I don't think there is a real 'better' in this, they are both good choices, so you can actually go back and forth between the two, whatever you feel like, I actually think it is good to switch it up and not stick to one and the same thing every day.
Have a good variety of different breakfasts and get the day off to a good start. If you're aiming for 1400-1500 for weight-loss a 300-400 cal breakfast gives you lots of scope. Anything goes.
Protein seems to be the deciding factor for me. The more protein the fuller I feel longer.
Egg whites and cheese + Toast = thumbs up!
Kashi Go Lean Crunch (the high protein/fiber one) + skim = thumbs up!
Why not "have it all"? I eat oatmeal and an egg most mornings.

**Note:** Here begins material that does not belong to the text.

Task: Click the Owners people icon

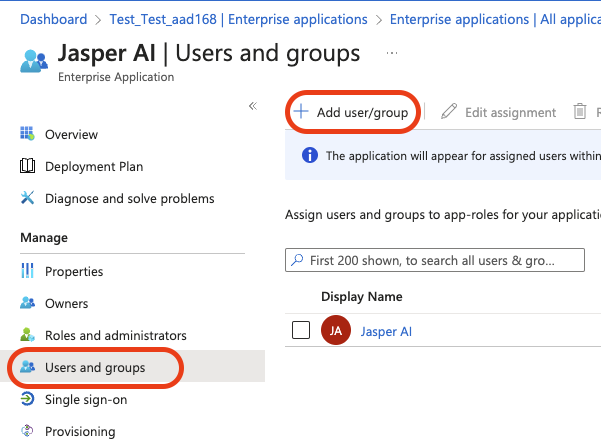Action: [x=27, y=304]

Yesterday, for the first time ever, I had a "large" breakfast of about 480 cals. I ate my normal lunch (350 cal) and snacks and when dinner came around, I was too full throughout the day to finish.
Anyway, I don't think it matters what you eat as long as your fueled for the morning and it's nutrisous. I had kashi crunch for breakfast and milk myself this morning, followed by a fiber one yogurt for a snack a couple hours later. I love that cereal, but personally I prefer to switch it up and spread my cals more apart and have a nice variety for meals (like: 100 muff w/ pb&j and a banana and yogurt or apple later for a snack).

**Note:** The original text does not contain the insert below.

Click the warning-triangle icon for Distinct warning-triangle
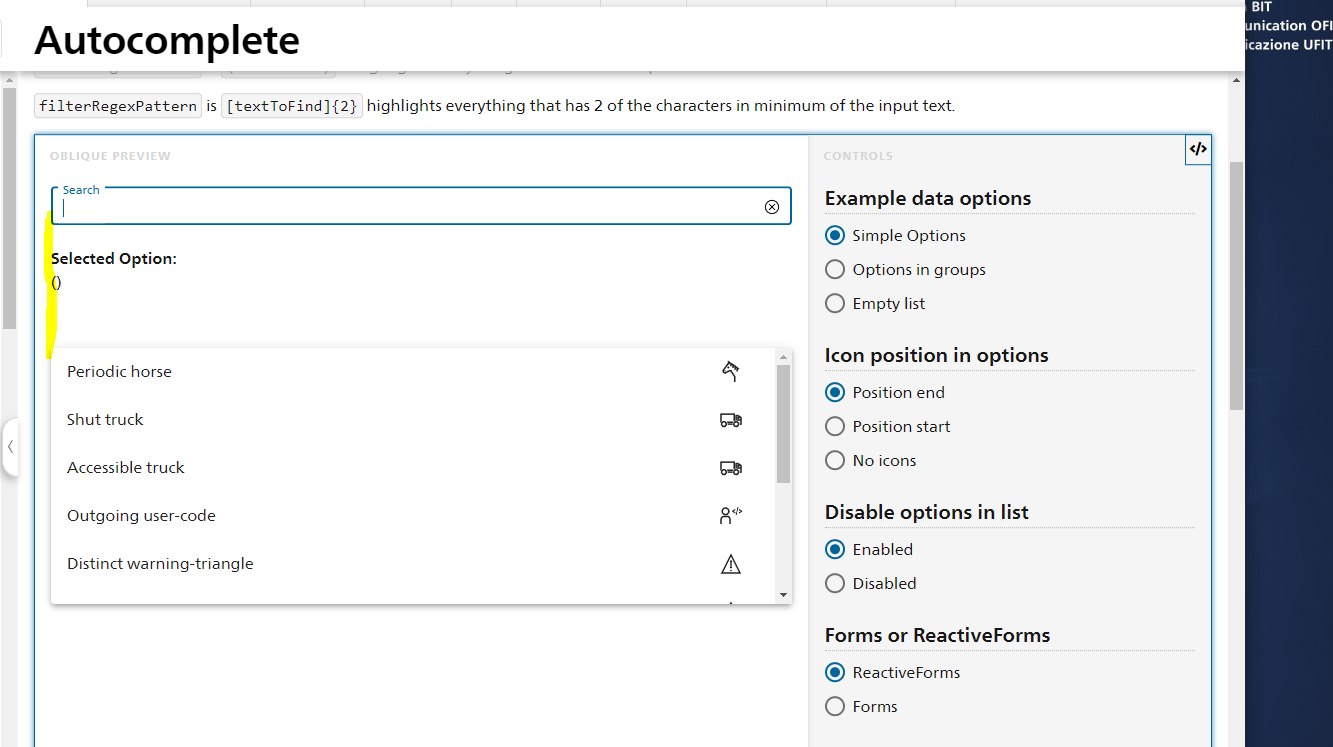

But it's up to you. Just bring a snack with you so you don't starve and overeat during lunch.
Original Post by mperic81:
Yesterday, for the first time ever, I had a "large" breakfast of about 480 cals. I ate my normal lunch (350 cal) and snacks and when dinner came around, I was too full throughout the day to finish.
Anyway, I don't think it matters what you eat as long as your fueled for the morning and it's nutrisous. I had kashi crunch for breakfast and milk myself this morning, followed by a fiber one yogurt for a snack a couple hours later. I love that cereal, but personally I prefer to switch it up and spread my cals more apart and have a nice variety for meals (like: 100 muff w/ pb&j and a banana and yogurt or apple later for a snack).
But it's up to you. Just bring a snack with you so you don't starve and overeat during lunch.
Yeah, I always have snacks. I just want to get the most bang for my buck at breakfast and stay full longer. I guess I just need to make sure Im getting protien.
Out of the two choices I'd go with the eggs and toast. My staple breakfast is 4 egg whites, 1 whole egg, and 1/2 cup oatmeal with cinnamon (or 1 piece of Ezekiel bread).
Original Post by girlfighting27:
Protein seems to be the deciding factor for me. The more protein the fuller I feel longer.
Egg whites and cheese + Toast = thumbs up!
Kashi Go Lean Crunch (the high protein/fiber one) + skim = thumbs up!
To get more protein, I also like to use soy milk instead of skim milk. I know that the health benefits of soy are debateable (I'm a vegetarian and it is one of the ways that I keep my protein where it needs to be), but I find that I stay fuller longer from my breakfast if I make my cereal or oatmeal with a high protein soy milk. Like she (above) said, protein is the deciding factor for many people, because if you have the munchies in the office by 10:00 and someone has brought in pastries, bad things can happen! :)
I'm also vegetarian and my morning breakfast is 1 c Kashi Go Lean (not the Crunch, the original 140 cal/cup one), 1/2 c lite soy milk, 6 oz Chobani yogurt and 1 c coffee. This has about 30 grams of protein and 300 calories. I eat about 2x the protein a day as a non-vegetarian co-worker who is also dieting.